The proposed changes will increase the number of people on the registry by mostly adding many people back on to the registry who in some cases haven’t been on a registry for decades and haven’t committed any new sex offenses that would create justifiable grounds or any real need to place them back on and identify them to the public. The Smith V. Doe (2003) decision incorrectly stated that the recidivism rate is “frightening and high” as justification for calling the registry non-punitive (giving it a legitimate purpose outside of punishment). While research has indicated the recidivism rate to be quite low and that this language is completely wrong, those spending over a decade off the registry without new offenses have also already proven that they are not a risk to the public any more than some other random person in the public because if they were such a risk and not even on a registry they would have re-offended again. This is especially true for someone without a registration requirement that allows them to live freely in their jurisdiction where people can not use the registry to help identify them. Yet, that person who has been off the registry has still not recidivated. These cases in particular don’t seem to pass the test outlined in Smith v Doe which would would make this sort of retroactive application non-punitive because they have already proven that their rate of recidivism is neither frightening or high.

I therefore strongly oppose any effort to retroactively add people back to the registry who have not recidivated to trigger this requirement. There has been enough time since the adoption of the previous rules for retroactive additions to the registry under AWA and as such those not yet added back to the registry retroactively under the previous rules are not high enough risk to be able to justify any such application to them where this makes sense unless the goal is to punish them for something that happened many decades ago.
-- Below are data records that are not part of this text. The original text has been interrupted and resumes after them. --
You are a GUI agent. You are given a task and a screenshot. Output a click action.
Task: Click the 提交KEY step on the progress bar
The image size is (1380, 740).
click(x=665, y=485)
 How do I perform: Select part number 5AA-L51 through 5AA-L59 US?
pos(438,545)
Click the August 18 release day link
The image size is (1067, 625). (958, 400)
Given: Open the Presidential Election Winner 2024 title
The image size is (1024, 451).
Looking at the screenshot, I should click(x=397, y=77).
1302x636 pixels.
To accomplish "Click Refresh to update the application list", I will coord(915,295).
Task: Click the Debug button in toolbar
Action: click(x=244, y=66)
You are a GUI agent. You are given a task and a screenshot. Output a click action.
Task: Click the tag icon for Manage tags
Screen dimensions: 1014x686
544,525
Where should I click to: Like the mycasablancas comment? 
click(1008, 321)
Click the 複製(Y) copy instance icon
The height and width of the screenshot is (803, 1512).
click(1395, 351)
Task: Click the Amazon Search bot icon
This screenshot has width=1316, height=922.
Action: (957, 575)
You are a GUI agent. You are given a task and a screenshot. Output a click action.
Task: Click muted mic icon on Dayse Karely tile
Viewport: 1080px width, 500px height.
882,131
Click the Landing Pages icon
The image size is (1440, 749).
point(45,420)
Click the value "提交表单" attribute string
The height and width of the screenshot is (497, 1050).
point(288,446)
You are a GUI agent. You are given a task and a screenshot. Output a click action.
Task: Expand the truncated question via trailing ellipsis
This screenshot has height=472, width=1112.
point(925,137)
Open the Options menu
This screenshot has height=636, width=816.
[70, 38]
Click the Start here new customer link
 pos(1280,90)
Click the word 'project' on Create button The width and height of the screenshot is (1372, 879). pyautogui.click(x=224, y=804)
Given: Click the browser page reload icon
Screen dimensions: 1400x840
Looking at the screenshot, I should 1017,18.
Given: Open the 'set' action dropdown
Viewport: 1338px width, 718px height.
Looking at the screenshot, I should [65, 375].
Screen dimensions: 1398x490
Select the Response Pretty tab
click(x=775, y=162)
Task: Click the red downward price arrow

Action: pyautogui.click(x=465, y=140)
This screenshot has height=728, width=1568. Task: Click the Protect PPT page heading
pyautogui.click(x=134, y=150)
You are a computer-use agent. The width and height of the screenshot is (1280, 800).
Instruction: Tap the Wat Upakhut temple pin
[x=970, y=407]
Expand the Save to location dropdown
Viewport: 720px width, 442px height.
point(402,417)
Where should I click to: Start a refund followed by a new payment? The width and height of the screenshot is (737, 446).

While I believe the registry is useless and should be completely abolished, if it is to remain, any new retroactive application is nonsensical and can not be properly justified as a non-punitive regulatory scheme as authorized by the Smith v. Doe case law. Even if you disagree, it serves no purpose except to make it more expensive to operate the SORNA scheme. As such the powers delegated to you as Attorney General in relation to the AWA, should be used only to make more appropriate changes to the regulations such as removing retroactive application of the AWA in its entirety.